Actualmente, la cotización de mercado de este espigado guardameta se sitúa sobre la línea de los 20 millones de euros, una cifra de tasación sumamente accesible para el presupuesto de la entidad parisina si se compara con otros nombres de la élite europea. Los directores deportivos franceses ven en el ex del Urawa Red Diamonds la oportunidad perfecta para sumar competencia interna de primer nivel bajo los tres palos, asegurando un baluarte físico inédito para el fútbol de su país gracias a sus 1,90 metros de estatura y su depurada técnica con el balón en los pies.

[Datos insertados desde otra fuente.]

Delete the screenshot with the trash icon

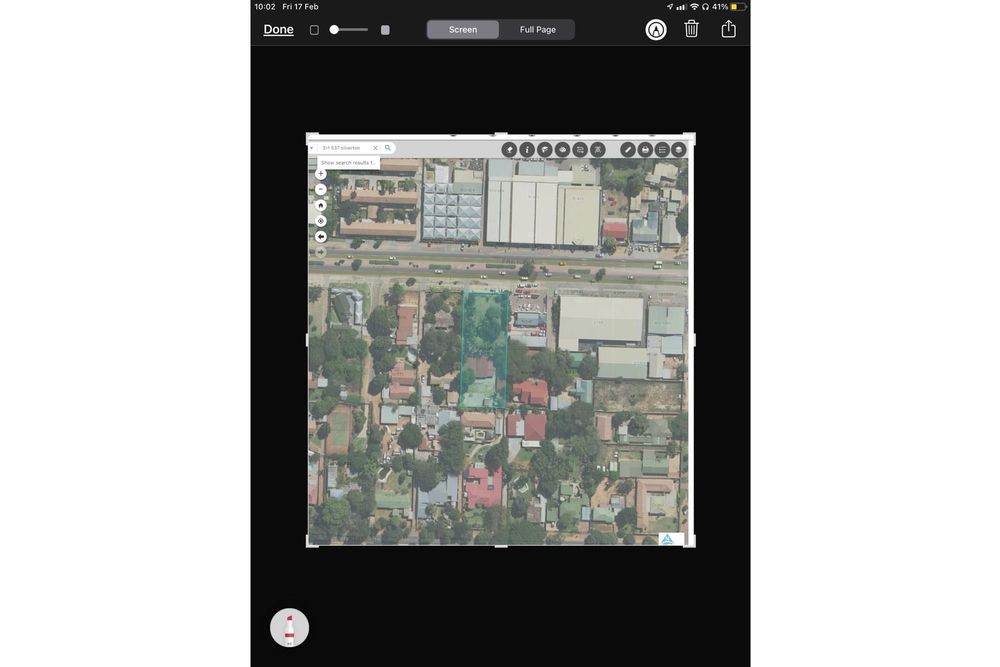pos(691,29)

La trayectoria del gran objetivo del PSG bajo los tres palos
Nacido en la localidad estadounidense de Newark, de padre ghanés y madre japonesa, el arquero ostenta una rica triple nacionalidad que le permitía ser elegible por tres federaciones nacionales de fútbol distintas. Sin embargo, se decantó tempranamente por defender el escudo de Japón, país al que se trasladó durante su infancia y donde construyó toda su base formativa en las categorías inferiores del Urawa Red Diamonds. En la liga nipona batió registros históricos de precocidad al firmar su primer contrato laboral profesional con apenas 16 años de edad, ganando títulos nacionales y la prestigiosa Champions de Asia.
Tras un fructífero paso por el Sint-Truidense de la liga de Bélgica, donde completó una campaña regular brillante, el Parma de Italia decidió apostar firmemente por sus condiciones corporales desembolsando una suma superior a los 8 millones de euros por sus derechos. Su llegada a la península itálica le consagró como el primer guardameta japonés en debutar en la exigente Serie A, un escaparate deportivo de élite donde logró consolidarse rápidamente y disparar su valor mercantil de forma exponencial hasta las cifras actuales de las que hoy toma nota la secretaría técnica del Parque de los Príncipes.
A pesar de su juventud, el guardián de la portería asiática ya ha tenido que templar su carácter frente a dolorosos desafíos extradeportivos, como la deleznable oleada de insultos racistas que sufrió en redes sociales tras una derrota frente a Irak en la Copa Asiática de 2024. Su entereza mental le ha permitido madurar a pasos agigantados, consolidándose bajo las órdenes del seleccionador Hajime Moriyasu como el pilar defensivo indiscutible de Japón y consagrándose como uno de los arqueros titulares más jóvenes y fiables de la pasada cita ecuménica de 2026.
Los plazos que maneja la directiva del PSG para fichar a Zion Suzuki
La directiva del club francés no pretende dilatar las conversaciones comerciales y busca un acuerdo rápido que permita al portero integrarse de forma inmediata a los entrenamientos de la pretemporada. El proyecto deportivo comandado por Luis Enrique valora la inmensa capacidad del asiático para dominar el juego aéreo, aportar una sólida salida de balón desde el fondo y sostener la presión competitiva en los escenarios de máxima exigencia.
Las próximas jornadas resultarán determinantes para comprobar si la escuadra italiana acepta una propuesta económica que ronde la cotización de 20 millones de euros fijos para autorizar la rampa de salida. De concretarse el traspaso formal, el PSG asestará un golpe de autoridad estratégico en este mercado estival amarrando la firma de Zion Suzuki, garantizando que el talentoso guardameta japonés continúe su imparable ascenso deportivo bajo la exigente atmósfera de la capital de Francia.